Copy every line below that contains the string "showing".

+ + + +

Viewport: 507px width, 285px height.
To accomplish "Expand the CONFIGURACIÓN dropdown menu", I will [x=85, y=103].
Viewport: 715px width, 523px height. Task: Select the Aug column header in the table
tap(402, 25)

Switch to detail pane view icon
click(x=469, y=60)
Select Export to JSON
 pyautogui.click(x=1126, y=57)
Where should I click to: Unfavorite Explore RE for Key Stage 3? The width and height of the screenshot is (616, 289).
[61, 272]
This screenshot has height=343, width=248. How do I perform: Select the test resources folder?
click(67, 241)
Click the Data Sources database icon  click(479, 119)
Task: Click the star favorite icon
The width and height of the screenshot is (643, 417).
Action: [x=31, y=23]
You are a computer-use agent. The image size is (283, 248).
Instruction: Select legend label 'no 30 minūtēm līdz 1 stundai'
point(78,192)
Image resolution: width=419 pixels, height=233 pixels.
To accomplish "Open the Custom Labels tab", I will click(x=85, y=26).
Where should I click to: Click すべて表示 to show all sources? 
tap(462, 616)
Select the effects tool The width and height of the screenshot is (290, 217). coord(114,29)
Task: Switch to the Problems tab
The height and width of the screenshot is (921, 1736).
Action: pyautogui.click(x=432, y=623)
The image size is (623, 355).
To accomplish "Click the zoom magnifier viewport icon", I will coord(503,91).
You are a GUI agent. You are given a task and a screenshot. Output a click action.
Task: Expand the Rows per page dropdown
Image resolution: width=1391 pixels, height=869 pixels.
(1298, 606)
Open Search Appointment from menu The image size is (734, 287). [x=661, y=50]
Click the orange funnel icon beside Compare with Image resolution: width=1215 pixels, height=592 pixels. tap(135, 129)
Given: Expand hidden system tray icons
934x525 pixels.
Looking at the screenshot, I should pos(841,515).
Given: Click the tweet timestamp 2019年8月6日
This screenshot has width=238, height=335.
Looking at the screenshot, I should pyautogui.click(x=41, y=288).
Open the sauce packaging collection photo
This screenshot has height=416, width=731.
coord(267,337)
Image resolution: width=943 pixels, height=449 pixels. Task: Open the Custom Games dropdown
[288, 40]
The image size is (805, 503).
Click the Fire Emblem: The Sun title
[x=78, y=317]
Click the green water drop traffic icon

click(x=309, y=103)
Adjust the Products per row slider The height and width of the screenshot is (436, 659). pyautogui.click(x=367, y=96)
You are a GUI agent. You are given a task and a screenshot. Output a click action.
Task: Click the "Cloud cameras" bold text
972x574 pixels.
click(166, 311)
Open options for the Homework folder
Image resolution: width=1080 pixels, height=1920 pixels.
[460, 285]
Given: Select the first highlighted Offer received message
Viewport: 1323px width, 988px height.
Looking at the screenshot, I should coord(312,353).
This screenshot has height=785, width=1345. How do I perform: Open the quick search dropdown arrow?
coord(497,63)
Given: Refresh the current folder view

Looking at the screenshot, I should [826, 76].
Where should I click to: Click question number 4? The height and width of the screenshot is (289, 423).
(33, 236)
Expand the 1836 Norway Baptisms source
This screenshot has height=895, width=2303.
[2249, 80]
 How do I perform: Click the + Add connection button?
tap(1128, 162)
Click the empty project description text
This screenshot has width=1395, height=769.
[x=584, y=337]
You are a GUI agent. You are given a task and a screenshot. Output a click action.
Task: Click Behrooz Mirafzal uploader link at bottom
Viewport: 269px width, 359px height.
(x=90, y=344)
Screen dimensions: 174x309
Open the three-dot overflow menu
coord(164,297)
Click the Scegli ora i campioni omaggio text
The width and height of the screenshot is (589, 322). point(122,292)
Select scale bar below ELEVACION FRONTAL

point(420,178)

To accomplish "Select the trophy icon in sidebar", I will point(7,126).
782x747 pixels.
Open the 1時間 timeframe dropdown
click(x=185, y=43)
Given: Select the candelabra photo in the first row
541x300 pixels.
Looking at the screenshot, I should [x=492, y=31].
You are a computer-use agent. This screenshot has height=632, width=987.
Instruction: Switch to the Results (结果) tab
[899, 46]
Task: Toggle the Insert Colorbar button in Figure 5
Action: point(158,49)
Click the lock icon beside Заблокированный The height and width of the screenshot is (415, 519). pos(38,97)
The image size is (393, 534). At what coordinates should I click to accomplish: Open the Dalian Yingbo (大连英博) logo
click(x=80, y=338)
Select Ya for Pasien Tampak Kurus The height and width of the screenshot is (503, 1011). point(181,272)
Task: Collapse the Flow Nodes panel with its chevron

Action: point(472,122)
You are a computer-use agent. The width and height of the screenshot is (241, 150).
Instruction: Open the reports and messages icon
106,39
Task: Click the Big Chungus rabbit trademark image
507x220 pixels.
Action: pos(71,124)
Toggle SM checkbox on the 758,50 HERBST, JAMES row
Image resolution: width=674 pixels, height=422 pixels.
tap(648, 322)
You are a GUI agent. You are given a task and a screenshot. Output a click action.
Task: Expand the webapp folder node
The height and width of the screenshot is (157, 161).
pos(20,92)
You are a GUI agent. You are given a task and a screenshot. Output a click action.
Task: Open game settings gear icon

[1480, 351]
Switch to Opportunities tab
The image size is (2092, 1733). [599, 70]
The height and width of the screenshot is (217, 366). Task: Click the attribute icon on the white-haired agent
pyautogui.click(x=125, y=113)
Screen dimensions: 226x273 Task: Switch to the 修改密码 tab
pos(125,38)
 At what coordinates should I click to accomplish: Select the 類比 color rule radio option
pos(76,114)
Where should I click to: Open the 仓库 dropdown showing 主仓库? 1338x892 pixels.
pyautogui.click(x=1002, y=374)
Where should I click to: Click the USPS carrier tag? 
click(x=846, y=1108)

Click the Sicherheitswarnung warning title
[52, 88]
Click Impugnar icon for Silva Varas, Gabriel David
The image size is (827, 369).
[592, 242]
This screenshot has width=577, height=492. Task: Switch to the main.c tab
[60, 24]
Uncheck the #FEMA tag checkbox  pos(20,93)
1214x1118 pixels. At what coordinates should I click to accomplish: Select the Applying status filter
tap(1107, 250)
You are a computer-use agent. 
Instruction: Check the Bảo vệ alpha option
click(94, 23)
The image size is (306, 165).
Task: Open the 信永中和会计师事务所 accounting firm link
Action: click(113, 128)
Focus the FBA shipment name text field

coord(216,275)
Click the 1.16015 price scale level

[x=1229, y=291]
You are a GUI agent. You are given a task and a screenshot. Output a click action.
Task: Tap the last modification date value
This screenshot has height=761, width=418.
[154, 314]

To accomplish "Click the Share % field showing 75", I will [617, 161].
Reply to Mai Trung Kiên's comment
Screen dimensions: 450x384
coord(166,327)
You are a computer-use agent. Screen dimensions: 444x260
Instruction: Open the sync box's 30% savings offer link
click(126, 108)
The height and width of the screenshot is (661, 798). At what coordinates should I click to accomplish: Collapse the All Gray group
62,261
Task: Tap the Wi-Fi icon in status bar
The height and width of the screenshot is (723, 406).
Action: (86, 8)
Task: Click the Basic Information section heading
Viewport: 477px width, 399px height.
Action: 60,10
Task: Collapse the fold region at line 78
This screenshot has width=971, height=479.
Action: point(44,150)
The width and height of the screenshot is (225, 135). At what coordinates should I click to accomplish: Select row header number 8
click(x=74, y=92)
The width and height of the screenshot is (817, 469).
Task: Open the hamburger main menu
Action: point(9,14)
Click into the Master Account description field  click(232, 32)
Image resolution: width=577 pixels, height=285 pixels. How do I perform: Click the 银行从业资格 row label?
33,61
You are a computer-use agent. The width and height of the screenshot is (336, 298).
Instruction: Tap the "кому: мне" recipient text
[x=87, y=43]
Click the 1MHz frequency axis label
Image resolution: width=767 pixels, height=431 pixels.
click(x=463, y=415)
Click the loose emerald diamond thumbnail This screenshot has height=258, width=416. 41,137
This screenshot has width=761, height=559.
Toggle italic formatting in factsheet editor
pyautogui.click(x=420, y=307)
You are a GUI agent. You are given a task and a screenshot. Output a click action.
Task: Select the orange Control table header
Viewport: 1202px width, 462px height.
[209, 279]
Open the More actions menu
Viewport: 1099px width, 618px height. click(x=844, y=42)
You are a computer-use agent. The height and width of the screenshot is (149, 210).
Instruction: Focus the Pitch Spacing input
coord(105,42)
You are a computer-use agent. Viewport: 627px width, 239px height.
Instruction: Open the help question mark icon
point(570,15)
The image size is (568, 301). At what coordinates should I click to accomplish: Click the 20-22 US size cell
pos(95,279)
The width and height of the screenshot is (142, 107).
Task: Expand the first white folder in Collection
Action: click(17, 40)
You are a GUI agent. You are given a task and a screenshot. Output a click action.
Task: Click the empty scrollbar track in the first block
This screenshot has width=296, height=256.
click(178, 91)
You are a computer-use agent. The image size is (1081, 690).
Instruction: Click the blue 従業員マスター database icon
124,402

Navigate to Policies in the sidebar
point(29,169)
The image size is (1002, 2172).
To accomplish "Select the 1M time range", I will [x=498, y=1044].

+ + + +

= Answer to the exercise =
Where should I click to: Open the 仓库 dropdown showing 主仓库? 1338x892 pixels.
To accomplish "Click the Share % field showing 75", I will [617, 161].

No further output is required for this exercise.